The objective of this study was to examine the relative impact of genetics and environment on phenolic and carotenoid profiles in peach (Prunus persica) germplasm. Fully mature, (“ready-to-eat” stage) firm fruit of peach cultivars China Pearl, Contender, and Carolina Gold were collected from established trees at two North Carolina locations in 2009 and 2010. Advanced breeding selections NC Yellow and NC 97-48 were collected from a single location in both years. Using tandem extractions and chromatography analyses, 10 carotenoids and 24 phenolic compounds were quantified separately in the peel and flesh. Statistically significant differences were noted among peach cultivars and advanced selections for β-carotene, cyanidin-3-glucoside, cyanidin-3-rutinoside, cholorogenic acid, quercetin-3-glucoside, and individual procyanidins.
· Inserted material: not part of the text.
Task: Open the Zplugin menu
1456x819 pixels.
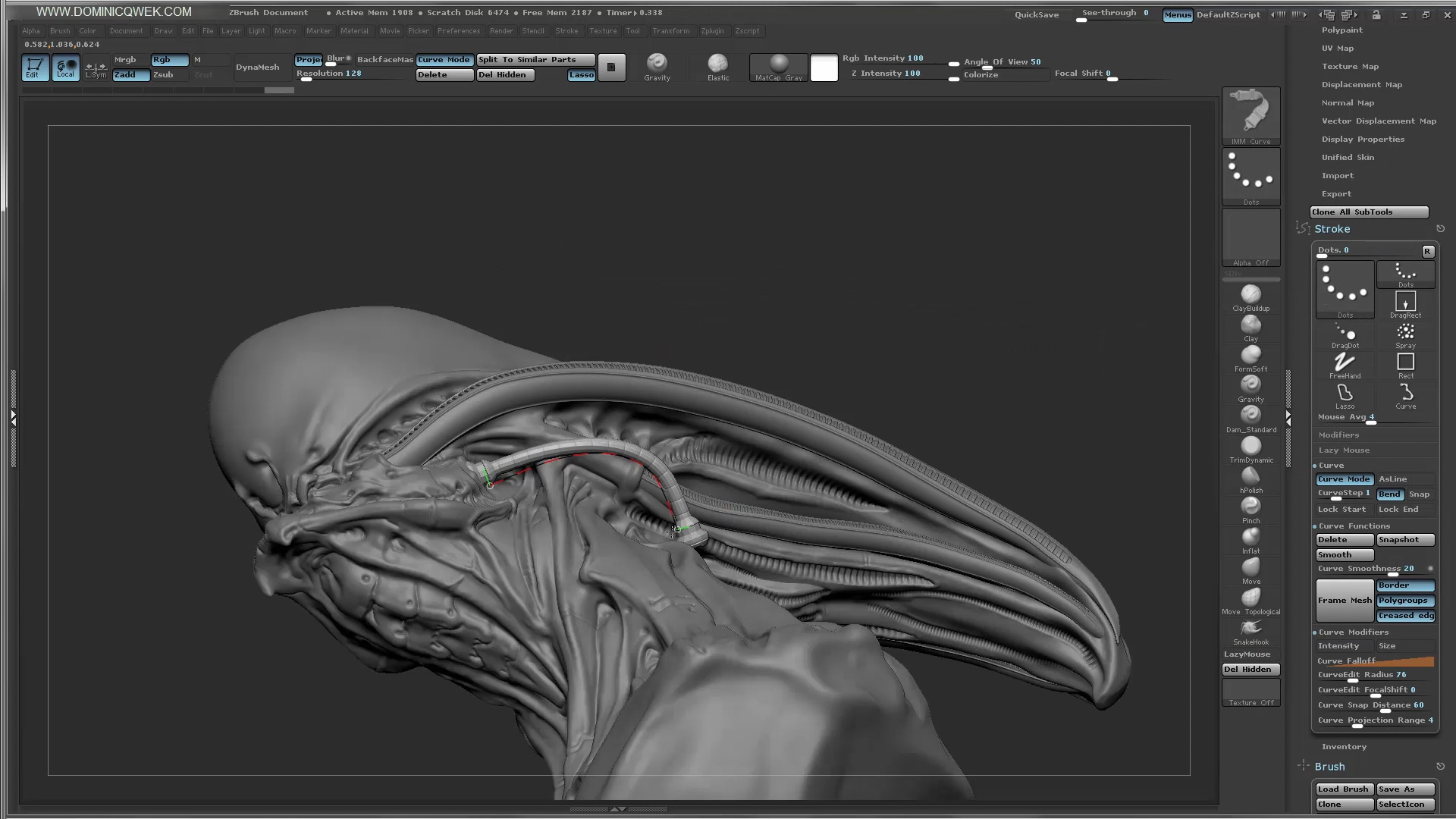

Peel anthocyanin (ANC) concentration ranged from 183 mg/100 g in ‘Contender’ to non-detectable levels in NC97-48 and NC Yellow. ‘China Pearl’ and ‘Carolina Gold’ produced ANC levels approximately half of ‘Contender’. Chlorogenic acid concentration also fit a discrete pattern of accumulation but was not related to the accumulation of ANC. ‘China Pearl’, NC 97-48, and NC Yellow contained the highest levels of chlorogenic acid (105 to 136 mg/100 g), ‘Carolina Gold’ contained the lowest (52 mg/100 g), and ‘Contender’ represented an intermediate phenotype (70 mg/100 g). Statistically significant genetic variation was found for almost all compounds identified, whereas location and year effects tended to be compound-specific. For chlorogenic acid, 28% of the phenotypic variance was explained by location (year = nonsignificant), whereas 40% of the phenotypic variation of ANC was explained by differences in years (location = nonsignificant). Analyzing fruit from the same environment over 2 years or from two locations in the same year would not have adequately accounted for the variation associated with environment. The detailed phytochemical profile of peach reported here demonstrates the importance of multiyear, multilocation analysis in revealing accurate measures of phytochemical genetic variation and provides a comprehensive baseline analysis of phytochemicals in commonly grown peach cultivars that can be used to evaluate novel germplasm.